The Connected Newsroom builds on the successful Newsroom 3.1 strategy which was first introduced in the North East in April 2014 and subsequently rolled out to all of Trinity Mirror’s regional daily businesses.
This is a key part of the strategy to further adapt the business to the changing media landscape and has been a key driver of Trinity Mirror’songoing regional success, the publisher said.
The key principle of the Connected Newsroom is a continuation of the digital first approach introduced in Newsroom 3.1, but with the ambition of growing a local and engaged audience. This will be facilitated with an increased use of analytics and trends analysis to focus on producing content that audiences want to read, when and how they want to read it.
All editorial teams will be focused on these audience goals, which will also be achieved with a mobile-centric approach and greater use of video.
Neil Benson, editorial director for regionals at Trinity Mirror, pictured above, said:“Across Trinity Mirror we are at the forefront of the essential transition that is needed to adapt to changing consumer behaviour in the media industry. Our regional daily businesses have been leading the way with the evolution of the digital-first newsroom which has had a significant impact on our audience growth, making us the fastest growing regional publisher in 2014 and the first half of 2015.

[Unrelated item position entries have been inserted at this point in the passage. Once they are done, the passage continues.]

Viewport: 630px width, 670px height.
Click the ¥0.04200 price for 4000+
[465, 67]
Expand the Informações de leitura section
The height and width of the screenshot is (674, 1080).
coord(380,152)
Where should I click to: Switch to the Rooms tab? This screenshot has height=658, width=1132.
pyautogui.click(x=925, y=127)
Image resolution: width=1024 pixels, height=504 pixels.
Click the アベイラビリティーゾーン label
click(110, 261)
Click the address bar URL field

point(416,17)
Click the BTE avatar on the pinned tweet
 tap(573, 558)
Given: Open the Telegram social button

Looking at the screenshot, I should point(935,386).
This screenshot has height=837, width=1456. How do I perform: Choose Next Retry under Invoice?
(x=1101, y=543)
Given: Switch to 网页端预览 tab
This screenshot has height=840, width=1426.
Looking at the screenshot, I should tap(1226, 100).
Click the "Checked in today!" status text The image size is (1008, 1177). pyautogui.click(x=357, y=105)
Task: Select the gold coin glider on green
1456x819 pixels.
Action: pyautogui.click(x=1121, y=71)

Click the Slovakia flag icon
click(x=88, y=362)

“We are now introducing the next iteration – the Connected Newsroom. The ambition is to grow our local and engaged audience by sharpening our focus on providing content that is relevant to our audiences through the channels that suit them. This will be achieved by extending the digital-first approach, concentrating on local core content, driven by audience analytics and trends analysis.”
The changes will start to be introduced from the end of September across Trinity Mirror’s core regional businesses in Merseyside, Cheshire and North Wales, Manchester and Huddersfield, Wales and the North East. Birmingham and Coventry introduced similar changes earlier in the summer.